* _Task to complete_
Arrange the items from the line containing "Screen dimensions: 518x1024" through the line containing "[x=483, y=219]" as a two-column CSV with the headers text and answer, one row per item. Put each field in quotes and turn any line breaks into spaces.

* _Supplied material_
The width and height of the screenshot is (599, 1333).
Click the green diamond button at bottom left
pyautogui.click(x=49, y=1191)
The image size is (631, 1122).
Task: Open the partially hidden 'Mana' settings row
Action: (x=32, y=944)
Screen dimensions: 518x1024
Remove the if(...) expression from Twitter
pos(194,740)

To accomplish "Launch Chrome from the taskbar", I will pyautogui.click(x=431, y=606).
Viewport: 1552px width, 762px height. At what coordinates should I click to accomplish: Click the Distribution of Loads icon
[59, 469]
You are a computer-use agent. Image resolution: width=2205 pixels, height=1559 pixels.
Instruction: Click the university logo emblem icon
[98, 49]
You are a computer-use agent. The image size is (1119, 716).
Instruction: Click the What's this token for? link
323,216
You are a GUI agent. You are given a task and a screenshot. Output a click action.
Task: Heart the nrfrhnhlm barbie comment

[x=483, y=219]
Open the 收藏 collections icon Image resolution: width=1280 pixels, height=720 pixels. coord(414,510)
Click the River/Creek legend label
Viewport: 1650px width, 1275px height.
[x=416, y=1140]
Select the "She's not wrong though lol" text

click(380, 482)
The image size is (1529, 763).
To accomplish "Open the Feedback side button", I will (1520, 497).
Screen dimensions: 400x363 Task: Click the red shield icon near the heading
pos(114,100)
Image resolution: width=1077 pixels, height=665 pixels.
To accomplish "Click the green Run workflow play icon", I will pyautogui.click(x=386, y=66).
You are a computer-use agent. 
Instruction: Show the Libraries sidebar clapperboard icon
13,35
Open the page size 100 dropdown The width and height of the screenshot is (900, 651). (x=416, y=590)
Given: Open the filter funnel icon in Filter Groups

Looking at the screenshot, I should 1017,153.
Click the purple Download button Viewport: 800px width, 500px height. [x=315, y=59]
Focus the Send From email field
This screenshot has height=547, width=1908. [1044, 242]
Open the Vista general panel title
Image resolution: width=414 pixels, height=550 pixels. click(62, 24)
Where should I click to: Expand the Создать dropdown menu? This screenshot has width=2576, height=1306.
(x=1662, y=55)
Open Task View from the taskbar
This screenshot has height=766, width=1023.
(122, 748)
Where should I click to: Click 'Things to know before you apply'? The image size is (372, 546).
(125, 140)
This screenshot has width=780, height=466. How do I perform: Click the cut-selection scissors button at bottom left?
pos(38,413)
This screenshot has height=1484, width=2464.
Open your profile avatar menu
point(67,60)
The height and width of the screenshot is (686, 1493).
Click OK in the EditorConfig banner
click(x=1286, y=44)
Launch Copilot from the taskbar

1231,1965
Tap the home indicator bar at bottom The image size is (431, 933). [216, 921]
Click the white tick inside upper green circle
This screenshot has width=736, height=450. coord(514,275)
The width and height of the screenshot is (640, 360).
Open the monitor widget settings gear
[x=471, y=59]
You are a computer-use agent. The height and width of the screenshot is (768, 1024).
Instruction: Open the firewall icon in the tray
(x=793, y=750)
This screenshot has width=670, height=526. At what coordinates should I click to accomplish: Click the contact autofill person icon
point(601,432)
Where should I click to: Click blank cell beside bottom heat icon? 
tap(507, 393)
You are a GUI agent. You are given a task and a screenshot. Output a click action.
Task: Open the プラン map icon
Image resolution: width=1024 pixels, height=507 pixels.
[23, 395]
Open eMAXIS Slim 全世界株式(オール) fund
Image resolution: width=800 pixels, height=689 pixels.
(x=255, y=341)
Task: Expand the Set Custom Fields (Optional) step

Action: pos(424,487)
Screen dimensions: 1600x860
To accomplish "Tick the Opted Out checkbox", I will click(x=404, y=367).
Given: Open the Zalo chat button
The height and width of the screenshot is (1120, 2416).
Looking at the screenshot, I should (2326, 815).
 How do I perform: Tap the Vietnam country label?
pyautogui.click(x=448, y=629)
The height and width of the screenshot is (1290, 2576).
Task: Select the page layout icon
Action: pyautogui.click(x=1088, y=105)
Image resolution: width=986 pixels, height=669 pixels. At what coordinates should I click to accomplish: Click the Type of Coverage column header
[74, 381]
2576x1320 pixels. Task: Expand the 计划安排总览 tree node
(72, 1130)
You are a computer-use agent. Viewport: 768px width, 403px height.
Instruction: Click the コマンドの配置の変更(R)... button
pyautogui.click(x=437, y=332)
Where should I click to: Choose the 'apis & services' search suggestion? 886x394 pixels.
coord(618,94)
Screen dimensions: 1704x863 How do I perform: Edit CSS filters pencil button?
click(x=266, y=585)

* _Solution to the exercise_
text,answer
"Screen dimensions: 518x1024 Remove the if(...) expression from Twitter","pos(194,740)"
"To accomplish ""Launch Chrome from the taskbar"",","I will pyautogui.click(x=431, y=606)."
"Viewport: 1552px width, 762px height. At what coordinates should I click to accomplish: Click the Distribution of Loads icon","[59, 469]"
"You are a computer-use agent. Image resolution: width=2205 pixels, height=1559 pixels. Instruction: Click the university logo emblem icon","[98, 49]"
"You are a computer-use agent. The image size is (1119, 716). Instruction: Click the What's this token for? link","323,216"
"You are a GUI agent. You are given a task and a screenshot. Output a click action. Task: Heart the nrfrhnhlm barbie comment","[x=483, y=219]"